Slashdot Mirror
NIST Publishes Draft Guidelines For Server BIOS Protection
hypnosec writes "The U.S.'s National Institute of Standards and Technology has come up with a set of proposed guidelines for security of server BIOSes— the mechanism on which most modern day computers rely during boot up. Recently quite a few instances of malware have been known to persistently infect computer systems, and cannot be removed even on OS re-installs. NIST is proposing a set of measures through which the BIOS can be made more secure and resistant to such firmware manipulating attacks. Mebromi is one such Trojan. NIST published the draft guidelines [PDF] earlier this week and has proposed four different features through which the server BIOSes can be made more secure: authenticated update mechanism; secure local update mechanism (optional); firmware integrity protections; and non-bypassability features."
Step one: Kill UEFI with fire.
Step two (optional): Everything else.
I'm perfectly serious -- If you have UEFI, it doesn't matter how secure everything else is, you're screwed, and you're screwed because Microsoft asked the companies making the motherboards to screw you for the sake of adding yet another failed DRM attempt to their next operating system: Windows 8, "Explode On Launchpad Edition".
#fuckbeta #iamslashdot #dicemustdie
I think for high-end hardware for servers and stuff, an RS232 serial port only accessible when enabled for updates should be the only conduit for installing BIOS updates. Think of it as a management port. Us network guys do this already via SSH, Telnet and TFTP and you guessed it, SERIAL already. I don't know of any virus's able to jump a physical divide like a serial port.
-------- -1 for SUCK IT!
... And how is this different from secure boot?
I suppose updating your BIOS is not extremely common in the Windows world, though I've done more than one BIOS update over the years despite having used only a single-digit number of devices that actually have a BIOS, so it isn't that rare. And I would agree that updating the BIOS on server hardware is particularly exceptional.
The problem is that whatever standard somebody comes up with for servers is liable to trickle down into consumer goods. We'd be better off deciding on a single set of good, sane standards that everyone can live with, including consumer product makers. Coming from the Mac world, where nearly every piece of hardware has seen at least one EFI or SMC update, making it "almost impossible" seems like a very bad idea for general-purpose hardware.
Check out my sci-fi/humor trilogy at PatriotsBooks.
Along the same logic, I would argue, why do we need to have the bios have built in writable flash memory these days? So many simple options to solve this come to mind, but if I really wanted to update the bois - which is incredibly rare - couldn't we be a little more hands on and use a USB key for example?

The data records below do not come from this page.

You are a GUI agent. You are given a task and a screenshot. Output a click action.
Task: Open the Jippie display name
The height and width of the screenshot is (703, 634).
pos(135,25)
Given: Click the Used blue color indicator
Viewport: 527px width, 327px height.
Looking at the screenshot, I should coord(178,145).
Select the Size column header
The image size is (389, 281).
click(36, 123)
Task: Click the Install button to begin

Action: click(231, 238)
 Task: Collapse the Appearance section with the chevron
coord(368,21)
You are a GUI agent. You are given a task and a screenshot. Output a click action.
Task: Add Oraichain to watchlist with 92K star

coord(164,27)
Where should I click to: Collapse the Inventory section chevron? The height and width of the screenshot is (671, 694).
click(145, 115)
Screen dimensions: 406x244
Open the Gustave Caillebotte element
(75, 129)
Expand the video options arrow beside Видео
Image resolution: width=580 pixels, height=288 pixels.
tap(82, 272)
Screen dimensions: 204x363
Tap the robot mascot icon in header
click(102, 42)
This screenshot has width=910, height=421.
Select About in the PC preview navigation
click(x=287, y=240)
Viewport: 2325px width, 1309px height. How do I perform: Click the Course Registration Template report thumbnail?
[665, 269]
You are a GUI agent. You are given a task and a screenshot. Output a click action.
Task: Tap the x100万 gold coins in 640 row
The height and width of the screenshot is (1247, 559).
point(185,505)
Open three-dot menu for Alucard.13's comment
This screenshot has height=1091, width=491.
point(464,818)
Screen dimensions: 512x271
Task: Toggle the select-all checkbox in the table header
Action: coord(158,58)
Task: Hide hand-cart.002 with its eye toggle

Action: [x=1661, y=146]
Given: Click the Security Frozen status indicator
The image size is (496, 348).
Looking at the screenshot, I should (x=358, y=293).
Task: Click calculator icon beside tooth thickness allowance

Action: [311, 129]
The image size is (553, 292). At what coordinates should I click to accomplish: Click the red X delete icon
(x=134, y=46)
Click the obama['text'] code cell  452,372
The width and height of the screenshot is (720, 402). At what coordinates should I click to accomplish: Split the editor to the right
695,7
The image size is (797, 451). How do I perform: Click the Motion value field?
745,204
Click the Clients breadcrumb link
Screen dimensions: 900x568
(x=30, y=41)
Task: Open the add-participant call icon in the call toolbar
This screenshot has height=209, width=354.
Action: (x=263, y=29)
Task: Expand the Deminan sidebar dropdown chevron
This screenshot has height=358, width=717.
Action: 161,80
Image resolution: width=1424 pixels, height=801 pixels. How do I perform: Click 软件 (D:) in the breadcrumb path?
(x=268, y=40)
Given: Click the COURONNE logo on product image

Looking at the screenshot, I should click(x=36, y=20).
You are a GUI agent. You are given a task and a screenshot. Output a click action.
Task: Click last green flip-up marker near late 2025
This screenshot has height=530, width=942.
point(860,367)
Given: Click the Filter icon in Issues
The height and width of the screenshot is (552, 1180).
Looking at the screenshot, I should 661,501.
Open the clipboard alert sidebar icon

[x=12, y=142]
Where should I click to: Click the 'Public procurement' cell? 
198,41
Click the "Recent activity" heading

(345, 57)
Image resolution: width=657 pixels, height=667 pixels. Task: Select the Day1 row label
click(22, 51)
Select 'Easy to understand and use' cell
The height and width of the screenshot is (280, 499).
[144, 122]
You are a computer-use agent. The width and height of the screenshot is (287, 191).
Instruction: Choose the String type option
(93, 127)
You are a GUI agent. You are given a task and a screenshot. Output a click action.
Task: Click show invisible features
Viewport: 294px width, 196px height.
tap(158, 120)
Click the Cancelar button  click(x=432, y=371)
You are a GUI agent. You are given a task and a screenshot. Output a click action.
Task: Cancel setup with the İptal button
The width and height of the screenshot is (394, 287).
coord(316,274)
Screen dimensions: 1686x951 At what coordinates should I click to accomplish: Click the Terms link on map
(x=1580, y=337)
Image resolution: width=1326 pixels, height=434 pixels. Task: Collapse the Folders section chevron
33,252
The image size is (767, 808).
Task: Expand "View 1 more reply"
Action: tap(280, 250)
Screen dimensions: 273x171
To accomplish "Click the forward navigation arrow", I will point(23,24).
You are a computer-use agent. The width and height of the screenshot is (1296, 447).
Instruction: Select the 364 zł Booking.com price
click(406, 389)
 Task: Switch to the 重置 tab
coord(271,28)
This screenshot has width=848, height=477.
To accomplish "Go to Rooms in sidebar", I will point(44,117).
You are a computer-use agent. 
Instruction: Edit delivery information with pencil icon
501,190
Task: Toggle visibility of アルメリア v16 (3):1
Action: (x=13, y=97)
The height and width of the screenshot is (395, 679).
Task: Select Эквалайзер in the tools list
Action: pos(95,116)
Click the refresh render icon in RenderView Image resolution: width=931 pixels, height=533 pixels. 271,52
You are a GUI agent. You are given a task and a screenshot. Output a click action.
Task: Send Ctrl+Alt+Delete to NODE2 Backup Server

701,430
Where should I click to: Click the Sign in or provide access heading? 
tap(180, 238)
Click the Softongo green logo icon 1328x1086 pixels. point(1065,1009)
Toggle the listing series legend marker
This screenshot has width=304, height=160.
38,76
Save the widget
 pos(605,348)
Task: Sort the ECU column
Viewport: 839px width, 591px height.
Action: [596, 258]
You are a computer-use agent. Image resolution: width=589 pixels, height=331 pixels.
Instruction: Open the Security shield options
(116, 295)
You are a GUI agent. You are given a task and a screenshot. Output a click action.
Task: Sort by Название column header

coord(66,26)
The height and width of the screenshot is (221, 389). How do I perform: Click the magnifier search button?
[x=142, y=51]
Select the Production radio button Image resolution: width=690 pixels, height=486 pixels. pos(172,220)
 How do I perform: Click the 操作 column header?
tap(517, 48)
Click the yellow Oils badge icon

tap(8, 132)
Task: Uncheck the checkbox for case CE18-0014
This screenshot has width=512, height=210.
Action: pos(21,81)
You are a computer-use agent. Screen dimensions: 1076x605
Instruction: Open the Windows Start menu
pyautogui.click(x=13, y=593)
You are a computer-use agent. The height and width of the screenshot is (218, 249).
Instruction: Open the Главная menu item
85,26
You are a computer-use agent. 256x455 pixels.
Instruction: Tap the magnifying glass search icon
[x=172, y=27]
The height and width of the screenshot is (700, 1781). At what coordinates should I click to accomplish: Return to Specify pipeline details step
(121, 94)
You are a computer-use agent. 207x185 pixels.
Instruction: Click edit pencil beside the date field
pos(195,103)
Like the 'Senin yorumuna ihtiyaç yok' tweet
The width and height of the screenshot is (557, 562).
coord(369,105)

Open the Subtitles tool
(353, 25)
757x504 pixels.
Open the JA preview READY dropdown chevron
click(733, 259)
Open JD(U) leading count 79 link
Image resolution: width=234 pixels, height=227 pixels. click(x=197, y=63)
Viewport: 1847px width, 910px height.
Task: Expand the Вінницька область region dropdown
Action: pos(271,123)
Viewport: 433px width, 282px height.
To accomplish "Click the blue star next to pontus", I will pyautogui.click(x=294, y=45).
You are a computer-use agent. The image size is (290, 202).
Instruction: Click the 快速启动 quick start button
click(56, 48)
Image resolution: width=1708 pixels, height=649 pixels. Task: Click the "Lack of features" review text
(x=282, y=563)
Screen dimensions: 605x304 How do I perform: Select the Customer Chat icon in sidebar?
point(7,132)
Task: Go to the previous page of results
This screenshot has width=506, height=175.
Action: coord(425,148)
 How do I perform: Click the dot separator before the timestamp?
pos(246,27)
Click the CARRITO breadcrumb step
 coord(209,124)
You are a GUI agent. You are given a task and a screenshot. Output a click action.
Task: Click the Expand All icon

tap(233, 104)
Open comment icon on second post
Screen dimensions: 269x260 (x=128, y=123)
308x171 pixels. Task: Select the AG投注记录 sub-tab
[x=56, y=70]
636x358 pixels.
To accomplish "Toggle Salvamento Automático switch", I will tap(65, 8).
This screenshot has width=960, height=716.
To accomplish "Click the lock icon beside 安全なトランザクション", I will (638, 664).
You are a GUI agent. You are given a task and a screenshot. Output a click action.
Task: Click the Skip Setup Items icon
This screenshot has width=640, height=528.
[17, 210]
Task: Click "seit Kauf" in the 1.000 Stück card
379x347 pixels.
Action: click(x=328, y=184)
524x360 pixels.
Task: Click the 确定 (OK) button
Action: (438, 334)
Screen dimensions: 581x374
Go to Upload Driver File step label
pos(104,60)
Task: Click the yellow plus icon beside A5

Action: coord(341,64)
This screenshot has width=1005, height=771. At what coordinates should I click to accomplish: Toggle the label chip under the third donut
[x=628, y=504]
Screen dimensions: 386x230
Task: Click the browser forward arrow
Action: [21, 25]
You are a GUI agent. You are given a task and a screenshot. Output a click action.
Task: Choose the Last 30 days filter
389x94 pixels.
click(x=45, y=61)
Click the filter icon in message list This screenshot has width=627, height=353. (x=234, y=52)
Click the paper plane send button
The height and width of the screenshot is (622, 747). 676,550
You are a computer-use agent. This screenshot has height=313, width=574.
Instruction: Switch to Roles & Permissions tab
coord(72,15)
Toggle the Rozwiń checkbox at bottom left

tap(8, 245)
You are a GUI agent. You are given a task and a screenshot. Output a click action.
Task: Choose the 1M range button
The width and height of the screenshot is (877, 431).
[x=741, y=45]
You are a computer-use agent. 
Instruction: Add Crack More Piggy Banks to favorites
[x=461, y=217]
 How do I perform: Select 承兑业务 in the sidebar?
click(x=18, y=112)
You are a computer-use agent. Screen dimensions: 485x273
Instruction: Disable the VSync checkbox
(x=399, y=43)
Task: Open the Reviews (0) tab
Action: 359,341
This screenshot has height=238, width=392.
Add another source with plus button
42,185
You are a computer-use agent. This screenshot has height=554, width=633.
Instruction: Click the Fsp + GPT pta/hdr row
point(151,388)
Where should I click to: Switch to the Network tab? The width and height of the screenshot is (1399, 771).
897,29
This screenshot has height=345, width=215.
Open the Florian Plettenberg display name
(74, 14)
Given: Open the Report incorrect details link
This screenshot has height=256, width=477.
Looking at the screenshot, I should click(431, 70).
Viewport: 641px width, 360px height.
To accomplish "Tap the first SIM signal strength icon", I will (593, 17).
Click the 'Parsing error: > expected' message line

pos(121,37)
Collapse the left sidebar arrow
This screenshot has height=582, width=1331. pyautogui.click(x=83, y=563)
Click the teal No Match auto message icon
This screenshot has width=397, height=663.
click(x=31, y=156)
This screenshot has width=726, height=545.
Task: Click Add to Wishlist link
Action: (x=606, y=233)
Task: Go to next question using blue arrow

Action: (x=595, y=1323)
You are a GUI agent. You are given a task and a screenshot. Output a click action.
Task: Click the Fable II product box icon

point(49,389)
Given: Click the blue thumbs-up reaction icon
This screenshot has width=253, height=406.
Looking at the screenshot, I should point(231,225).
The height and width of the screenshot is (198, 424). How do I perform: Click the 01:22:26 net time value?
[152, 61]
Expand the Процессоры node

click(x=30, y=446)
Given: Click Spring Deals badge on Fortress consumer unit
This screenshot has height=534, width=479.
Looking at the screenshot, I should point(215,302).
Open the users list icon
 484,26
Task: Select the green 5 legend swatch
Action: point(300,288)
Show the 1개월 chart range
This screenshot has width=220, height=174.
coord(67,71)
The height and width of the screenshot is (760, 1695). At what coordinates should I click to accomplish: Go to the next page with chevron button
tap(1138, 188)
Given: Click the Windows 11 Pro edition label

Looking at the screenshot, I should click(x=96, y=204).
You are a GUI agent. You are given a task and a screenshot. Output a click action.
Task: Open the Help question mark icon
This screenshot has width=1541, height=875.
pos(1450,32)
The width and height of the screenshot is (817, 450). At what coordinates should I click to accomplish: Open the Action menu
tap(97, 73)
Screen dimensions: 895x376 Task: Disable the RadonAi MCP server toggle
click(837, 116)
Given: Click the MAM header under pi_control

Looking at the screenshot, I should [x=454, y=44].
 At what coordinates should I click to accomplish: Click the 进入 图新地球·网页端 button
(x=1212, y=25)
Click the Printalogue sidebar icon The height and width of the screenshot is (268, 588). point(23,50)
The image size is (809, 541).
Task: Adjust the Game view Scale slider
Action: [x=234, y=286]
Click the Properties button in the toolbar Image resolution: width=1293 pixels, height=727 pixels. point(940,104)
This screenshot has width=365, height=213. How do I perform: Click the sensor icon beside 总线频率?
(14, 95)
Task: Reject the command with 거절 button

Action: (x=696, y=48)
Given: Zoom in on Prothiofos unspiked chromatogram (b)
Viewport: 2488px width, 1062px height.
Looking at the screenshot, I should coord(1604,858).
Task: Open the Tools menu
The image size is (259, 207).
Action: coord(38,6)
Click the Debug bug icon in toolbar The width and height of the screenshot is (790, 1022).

here's a possible solution:
- I could pull out a small USB drive/key from the special slot on the mobo
- stick it into my USB slot on a running computer
- write a new bios to it with my fancy updater tool - simple so far
- stick it back into the mobo (it could even lock in with a clip for those who vibrate a lot)
- (re)boot
- new bios is read from the -special- USB.
bonuses:
- if something goes wrong - place in a new different USB drive/key
- test with a different USB drive/key to see if the update is better, then update the special one
- I can think of others too!
what I mean by "special USB", is that it is only accessed and read by a booting bios, so doesn't have pass through or presence to the OS. It may be especially small.
I seem to remember somewhere that we don't really need much of a BIOS since the kernels do all the probing for themselves a second time anyway, so in many respects we have 2 boots, once (slowly) in BIOS, which is promptly thrown away, and another in whatever OS you might load.